The moving defendants urge that the $18,350.00 settlement is not grossly disproportionate to their liability exposure at trial. They point out that Civil Code § 2079 sets forth a real estate agent’s general duty to only visually inspect the subject premises, and attach the “Agent Visual Inspection Disclosure” to their reply. A. De La Vara, moreover, attests that “[i]t was Mr. Schmidt, not me, who told the plaintiffs that the boundary was located at the chain link fence. I was present when the plaintiffs asked the seller, Mr. Schmidt, the location of the boundary and he replied ‘where the fence is.’ Whether this was true was and remains out of the scope of my personal knowledge, hence why I never made any representations concerning the same. Ultimately, I did not conceal anything about the property lines or square footage of the subject property because I did not know where the boundaries are. I, like the plaintiffs, relied on the seller’s statements and representations.” (A. De La Vara Decl., ¶ 2). Defendants Sellers not disavow making representations to plaintiffs or moving defendants regarding the subject property’s boundaries. They also do not provide the court with declarations as to what knowledge they had regarding the subject property’s boundaries (i.e., such as when they became owners of the subject property, when the fence was erected, if the fence was erected during the time they owned the property, whether they had disputed boundaries with their neighbor at any time, etc.).
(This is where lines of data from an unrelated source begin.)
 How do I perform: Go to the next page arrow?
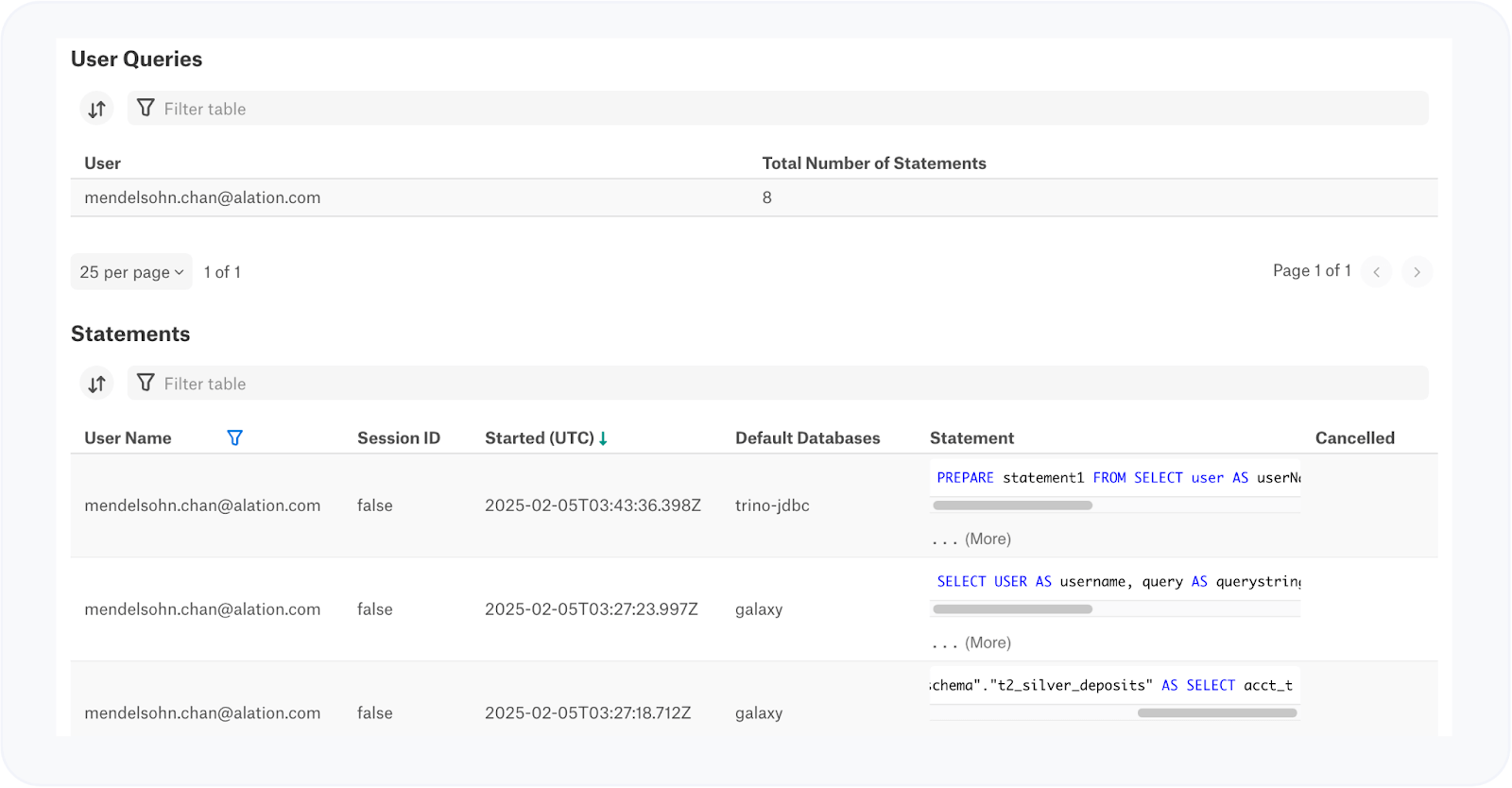pyautogui.click(x=1417, y=272)
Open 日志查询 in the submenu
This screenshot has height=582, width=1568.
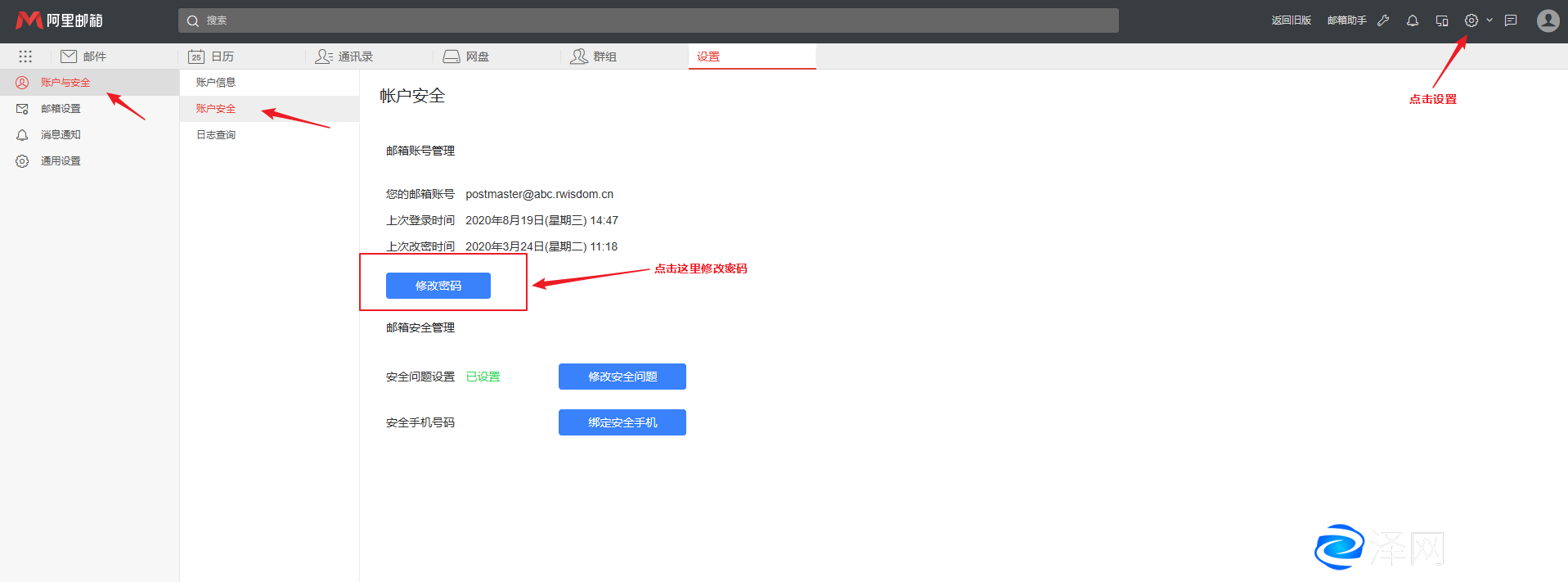216,135
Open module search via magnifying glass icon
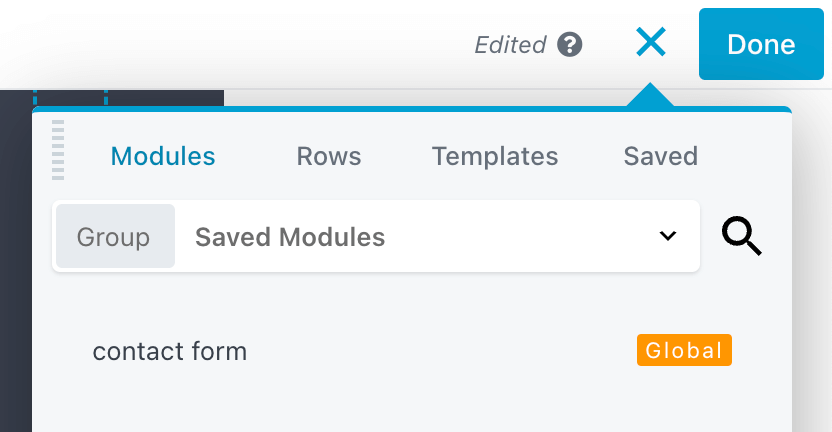832x432 pixels. [741, 237]
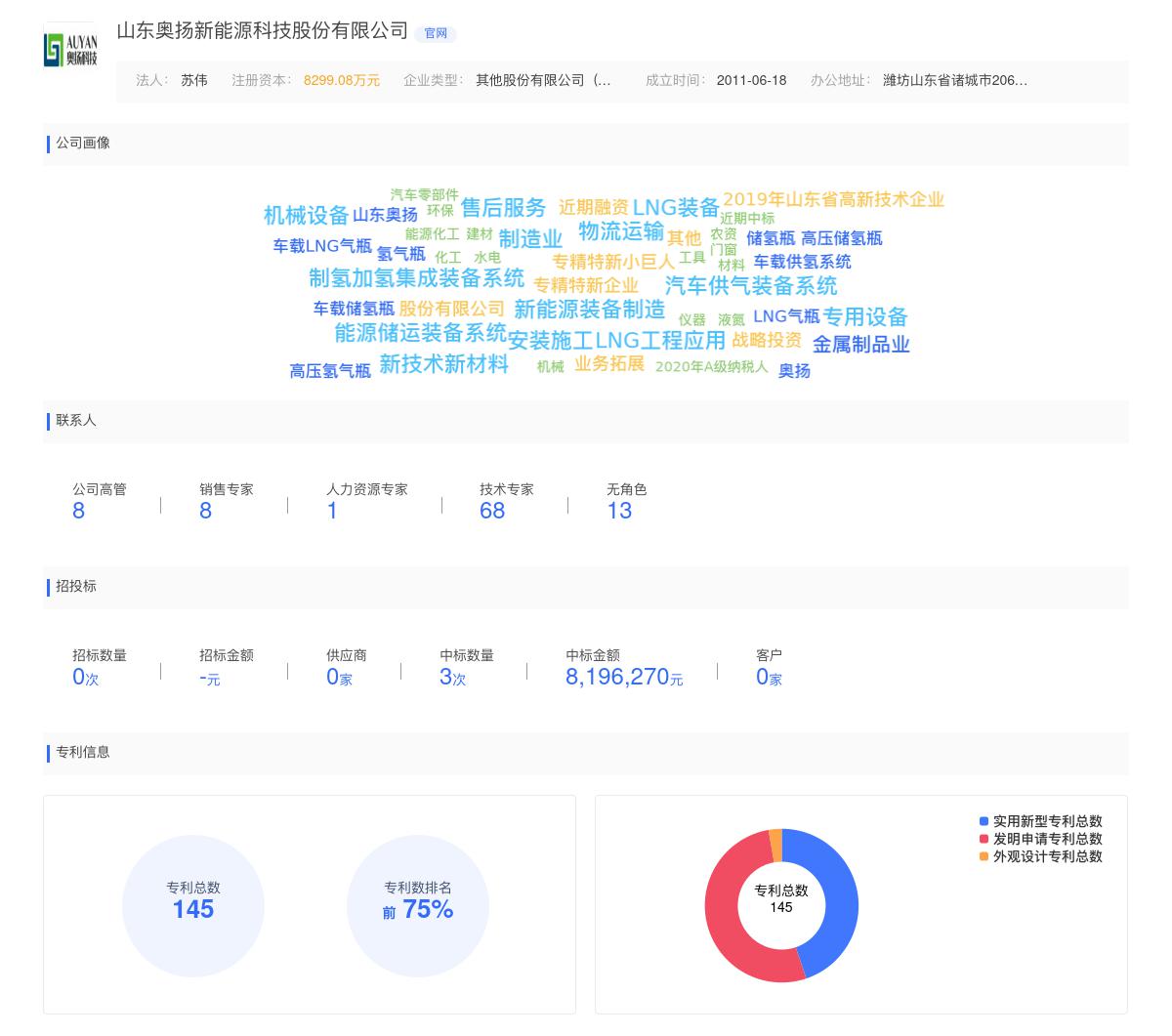Expand the truncated 办公地址 address text
The image size is (1172, 1036).
954,80
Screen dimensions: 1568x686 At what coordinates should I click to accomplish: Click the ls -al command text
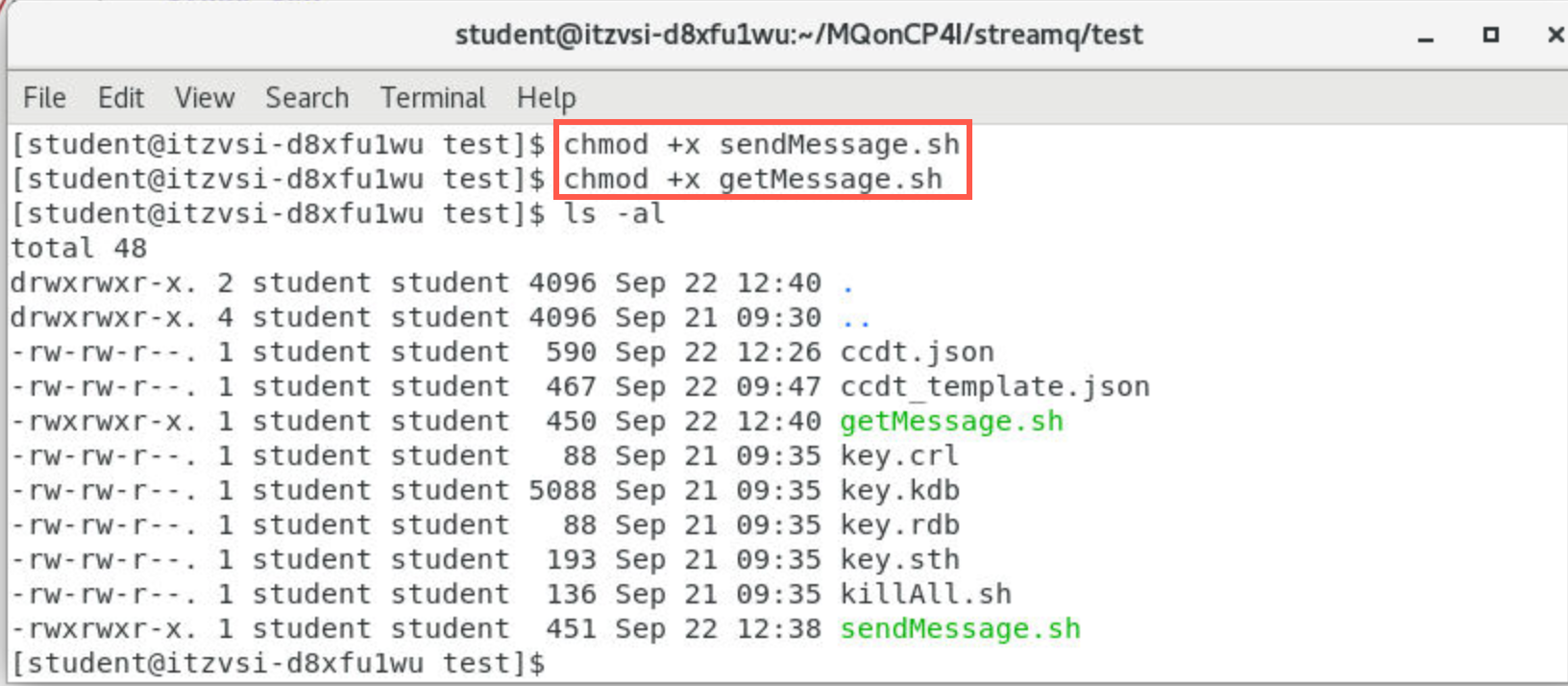point(614,213)
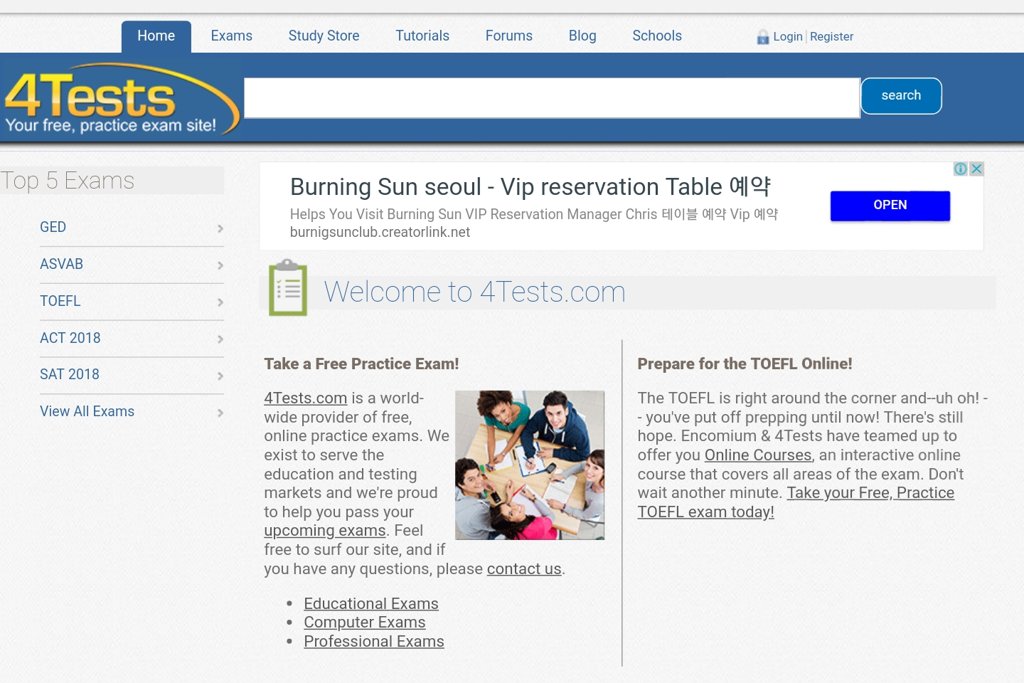Click the blue OPEN ad button
Viewport: 1024px width, 683px height.
pyautogui.click(x=889, y=205)
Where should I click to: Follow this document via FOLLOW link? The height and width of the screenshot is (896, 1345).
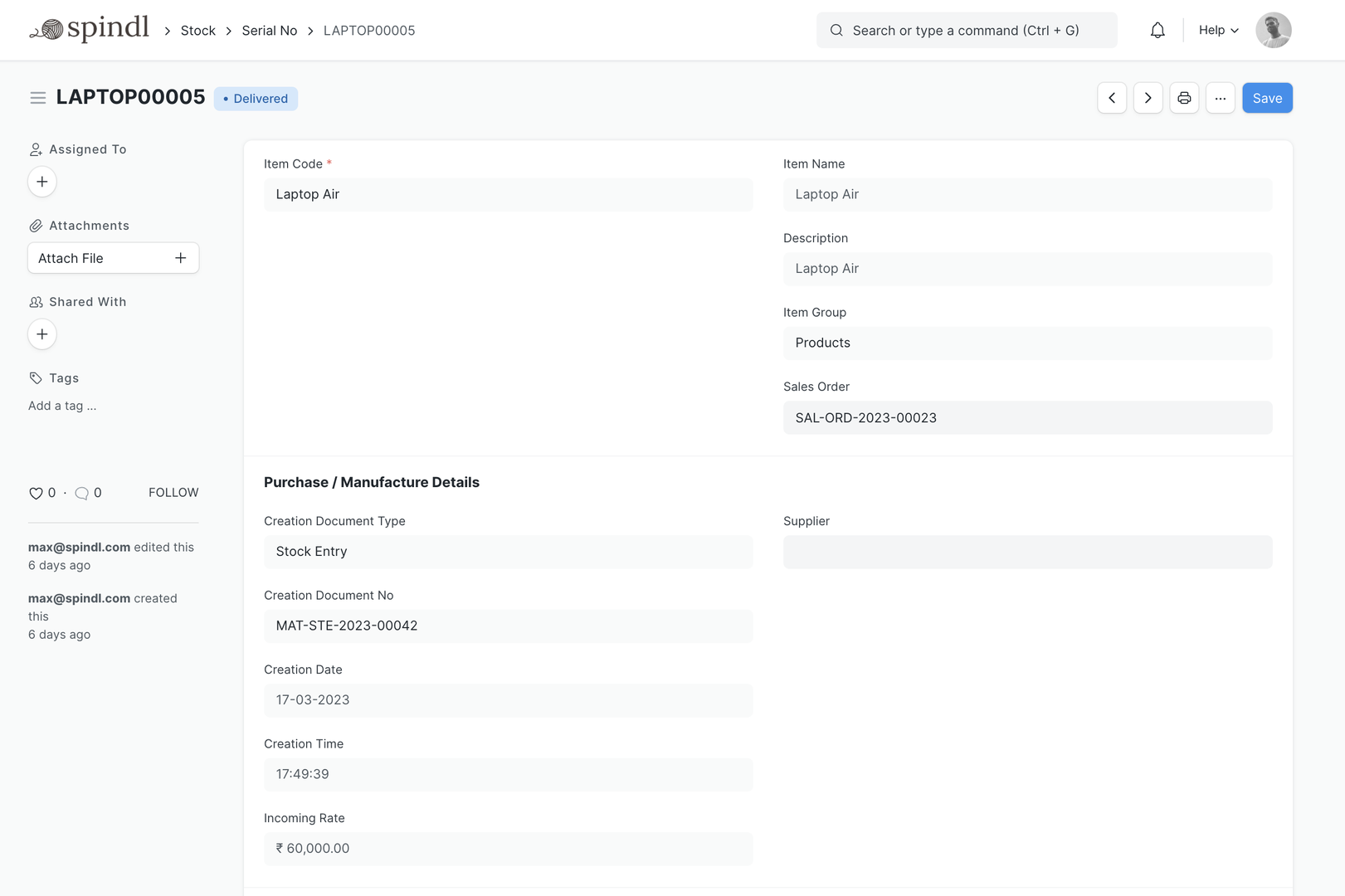pos(173,493)
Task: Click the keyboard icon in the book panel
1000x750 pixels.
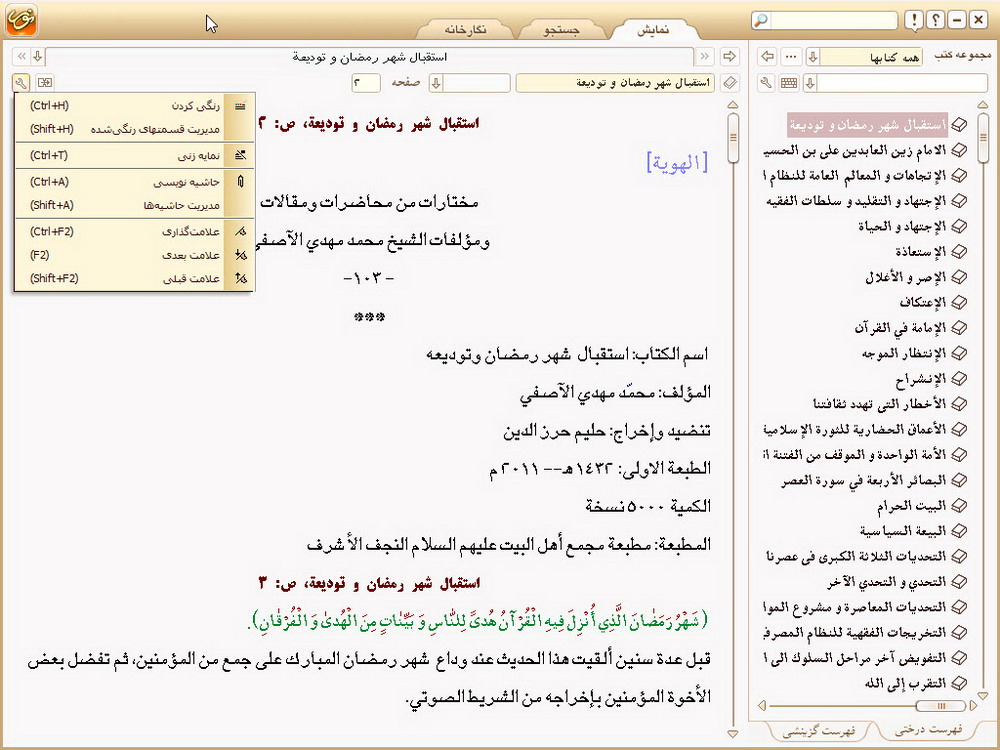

Moving defendants assert that plaintiffs’ damages as against them are no more $50,000.00, after taking into account the comparative fault of the neighbors, plaintiffs, and Defendants Sellers. The settlement, then, is approximately 37% of this reduced amount. Although Defendants Sellers claim that the total damages as alleged actually exceed $240,000.00 because plaintiffs are seeking more than $136,000.00 for a new driveway and $5,689.00 for the relocation of gate posts and related costs, no documentation has been provided to substantiate $236,000.00 of plaintiffs’ purported damages. Again, even if plaintiffs were able to substantiate this higher amount of damages, Defendants Sellers do not disavow making representations about the boundary lines. Moving defendants also point out that, if the plaintiffs were to succeed at trial, they would bear at least some of the liability for their damages due to their choice not to survey the property before the close of escrow.

Defendant Sellers’ issues with regard to the mediation, moreover, do not affect the court’s ruling. The mediation was conducted by an experienced private mediator, Max Factor III. (Defendant Sellers’ opposition appears to violate the mediation privilege of Evidence Code § 1119.) Moving defendants have not provided the court with any evidence suggesting fraud or collusion.

The motion, then, is granted. The court finds the settlement to have been entered into in good faith. The Cross-Complaint filed on 3/15/18 by Defendant Sellers is ordered stricken for having been filed without leave of court. Counsel for the moving defendants is to submit a proposed order and give notice.